Our recent research, Rethinking Leadership: The Power of Purpose, revealed that the most effective leaders do things for a purpose and with a purpose. Leadership is less about being methodical and more about being very clear about what we are doing, why we are doing it, and how we are doing it. Ultimately, purposeful leaders make and keep five commitments to themselves and their organizations. The foundational commitment is becoming purposeful—that is consciously bettering ourselves and growing with determination, compassion, self-awareness and courage. All of us—regardless of age, level or position—are on a journey of maturation and self-discovery as leaders.
All too often, we come across well-intentioned leaders who leave behind a relational wake. They may think that they are coming across as inspired, but they leave little room for others to contribute. Or, how about the leader who has a firm grasp and credibility in their functional area, but misses countless opportunities to learn from others—always positioning themselves as the smartest person in the room. As an executive coach, I’ve worked with brilliant leaders—many of whom have risen to the top, but at the same time have managed to alienate the very people with whom they need to collaborate with to realize a goal or vision.
The soft stuff really matters
The longer that I am a student, teacher and practitioner of leadership, the more evidence I see that the hardest part of leadership to master is, in fact, the soft stuff. It’s managing ourselves in ways that invite and ignite others. I also have yet to meet a leader who gets out of bed in the morning to purposefully make others feel small, or a leader who may have greater potential who purposefully feels unworthy of advancement. And yet, we are surrounded by people who behave in ways that diminish their own impact and the impact of others.
It is for this reason—our ultimate efficacy as leaders—that we must take the job of understanding ourselves seriously. Who, where and what triggers us? When do we tend to jump in and think we know best? When do we tend to step back and not engage? What are we thinking and feeling and how does this impact how we show up? What are those critical voices in our head saying about us and about those around us?
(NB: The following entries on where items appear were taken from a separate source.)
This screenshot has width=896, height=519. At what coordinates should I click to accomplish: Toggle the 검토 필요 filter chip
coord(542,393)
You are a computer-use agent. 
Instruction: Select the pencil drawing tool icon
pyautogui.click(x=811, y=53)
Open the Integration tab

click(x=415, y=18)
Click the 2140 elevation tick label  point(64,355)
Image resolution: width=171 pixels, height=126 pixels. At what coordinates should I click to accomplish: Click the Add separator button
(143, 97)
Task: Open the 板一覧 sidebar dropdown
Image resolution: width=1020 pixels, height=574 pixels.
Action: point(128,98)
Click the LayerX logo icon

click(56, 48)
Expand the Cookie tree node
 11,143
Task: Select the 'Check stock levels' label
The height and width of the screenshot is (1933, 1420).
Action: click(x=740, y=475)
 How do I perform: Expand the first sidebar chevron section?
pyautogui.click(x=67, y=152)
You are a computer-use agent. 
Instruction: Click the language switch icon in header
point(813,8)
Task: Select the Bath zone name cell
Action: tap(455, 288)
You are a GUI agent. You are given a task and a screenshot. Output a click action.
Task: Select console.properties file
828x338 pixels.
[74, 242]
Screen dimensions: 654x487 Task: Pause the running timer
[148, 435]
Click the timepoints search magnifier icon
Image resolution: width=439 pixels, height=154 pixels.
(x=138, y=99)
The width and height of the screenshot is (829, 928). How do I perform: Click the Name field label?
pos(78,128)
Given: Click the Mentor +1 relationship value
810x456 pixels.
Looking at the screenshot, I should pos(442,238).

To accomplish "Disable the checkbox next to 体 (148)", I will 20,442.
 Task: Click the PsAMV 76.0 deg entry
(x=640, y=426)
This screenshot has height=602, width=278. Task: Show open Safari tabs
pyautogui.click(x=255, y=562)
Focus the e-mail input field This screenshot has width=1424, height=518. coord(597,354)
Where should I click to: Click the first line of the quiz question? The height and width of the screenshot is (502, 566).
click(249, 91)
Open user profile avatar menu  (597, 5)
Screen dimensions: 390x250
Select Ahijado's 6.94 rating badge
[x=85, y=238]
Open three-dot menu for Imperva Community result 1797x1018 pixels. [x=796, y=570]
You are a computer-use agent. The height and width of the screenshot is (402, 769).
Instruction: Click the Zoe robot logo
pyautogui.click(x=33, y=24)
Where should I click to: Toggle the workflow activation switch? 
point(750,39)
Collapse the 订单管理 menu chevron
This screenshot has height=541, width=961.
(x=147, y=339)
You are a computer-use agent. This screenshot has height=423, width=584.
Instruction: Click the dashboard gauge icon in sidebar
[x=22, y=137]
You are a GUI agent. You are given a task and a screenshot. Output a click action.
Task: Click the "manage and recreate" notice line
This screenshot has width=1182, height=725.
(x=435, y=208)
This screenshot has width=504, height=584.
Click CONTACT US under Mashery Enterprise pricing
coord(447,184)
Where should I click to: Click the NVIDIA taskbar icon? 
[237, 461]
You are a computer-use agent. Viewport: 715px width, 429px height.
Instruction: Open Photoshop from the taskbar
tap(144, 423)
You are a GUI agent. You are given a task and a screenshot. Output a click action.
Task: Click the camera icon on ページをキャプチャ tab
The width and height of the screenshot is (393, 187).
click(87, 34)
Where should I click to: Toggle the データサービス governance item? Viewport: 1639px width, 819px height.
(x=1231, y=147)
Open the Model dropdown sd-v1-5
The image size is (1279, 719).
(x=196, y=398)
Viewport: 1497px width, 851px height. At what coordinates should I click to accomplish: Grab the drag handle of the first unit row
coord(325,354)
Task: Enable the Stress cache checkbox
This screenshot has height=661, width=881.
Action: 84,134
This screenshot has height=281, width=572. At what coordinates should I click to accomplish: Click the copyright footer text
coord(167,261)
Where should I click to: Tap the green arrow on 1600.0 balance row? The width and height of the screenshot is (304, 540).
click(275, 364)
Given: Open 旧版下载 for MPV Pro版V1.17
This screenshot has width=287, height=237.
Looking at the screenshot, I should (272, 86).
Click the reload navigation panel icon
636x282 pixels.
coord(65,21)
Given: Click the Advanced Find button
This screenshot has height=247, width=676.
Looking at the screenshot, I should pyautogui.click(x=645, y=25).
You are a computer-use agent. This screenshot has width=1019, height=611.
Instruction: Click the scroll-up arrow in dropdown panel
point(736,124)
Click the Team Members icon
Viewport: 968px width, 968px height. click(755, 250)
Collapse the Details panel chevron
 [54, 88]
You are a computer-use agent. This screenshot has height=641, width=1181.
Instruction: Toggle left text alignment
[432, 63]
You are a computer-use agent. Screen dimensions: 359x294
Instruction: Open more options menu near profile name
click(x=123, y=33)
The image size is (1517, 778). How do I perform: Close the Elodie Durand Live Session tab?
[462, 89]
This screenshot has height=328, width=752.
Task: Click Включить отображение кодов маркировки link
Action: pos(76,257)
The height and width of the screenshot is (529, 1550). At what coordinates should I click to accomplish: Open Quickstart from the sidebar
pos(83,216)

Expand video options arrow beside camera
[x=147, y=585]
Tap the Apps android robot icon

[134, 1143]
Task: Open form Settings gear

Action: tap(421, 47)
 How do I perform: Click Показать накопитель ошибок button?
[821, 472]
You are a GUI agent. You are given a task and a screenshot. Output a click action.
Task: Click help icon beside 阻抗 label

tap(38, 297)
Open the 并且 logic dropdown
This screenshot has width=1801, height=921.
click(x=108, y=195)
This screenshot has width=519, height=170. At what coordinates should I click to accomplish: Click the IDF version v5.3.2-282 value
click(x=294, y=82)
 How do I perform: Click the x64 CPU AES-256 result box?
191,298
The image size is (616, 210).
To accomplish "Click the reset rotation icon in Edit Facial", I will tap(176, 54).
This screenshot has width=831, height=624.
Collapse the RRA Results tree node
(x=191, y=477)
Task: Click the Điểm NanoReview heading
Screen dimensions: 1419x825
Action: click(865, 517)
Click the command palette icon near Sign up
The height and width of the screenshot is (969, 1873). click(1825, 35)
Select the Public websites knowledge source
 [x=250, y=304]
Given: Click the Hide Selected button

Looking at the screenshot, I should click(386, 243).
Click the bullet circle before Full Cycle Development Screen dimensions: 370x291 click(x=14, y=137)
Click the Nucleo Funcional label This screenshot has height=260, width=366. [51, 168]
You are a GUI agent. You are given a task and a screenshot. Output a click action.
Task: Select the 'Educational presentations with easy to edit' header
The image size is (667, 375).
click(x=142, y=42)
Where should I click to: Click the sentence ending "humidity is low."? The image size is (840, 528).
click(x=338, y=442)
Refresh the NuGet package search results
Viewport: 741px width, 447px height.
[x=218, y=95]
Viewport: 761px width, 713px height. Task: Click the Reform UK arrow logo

Practice (yes, practice) self-awareness
The opportunity that I see for leaders as we evolve is to foster a practice of self-awareness. At some point, we need to question if the way we are thinking and feeling—and then speaking—is resulting in the impact we want to have on others. To do this, we need to get immensely curious about the stories we tell ourselves about our own behaviors and the behaviors of others and develop an internal muscle that helps us navigate the difficult business of all things relationships.
One such method that I have been utilizing and teaching for several years is the practice of returning to a place in my mind where I consciously choose curiosity and compassion for myself or someone else. Especially when I’m triggered—like when I’m seeing things differently, on the receiving end of feedback, giving feedback to someone else, or want to influence a specific direction. I call this coaching my inner critic—the voice in my head that is critical of myself or critical of others. This is a moment-to-moment practice, and one where I return to a place of curiosity and compassion at moments when I might prefer to shut down or lash out. I am human, and thus imperfect at this. And, I am committed to this process of ongoing self-awareness so that I can stay productive in my relationships and in my leadership.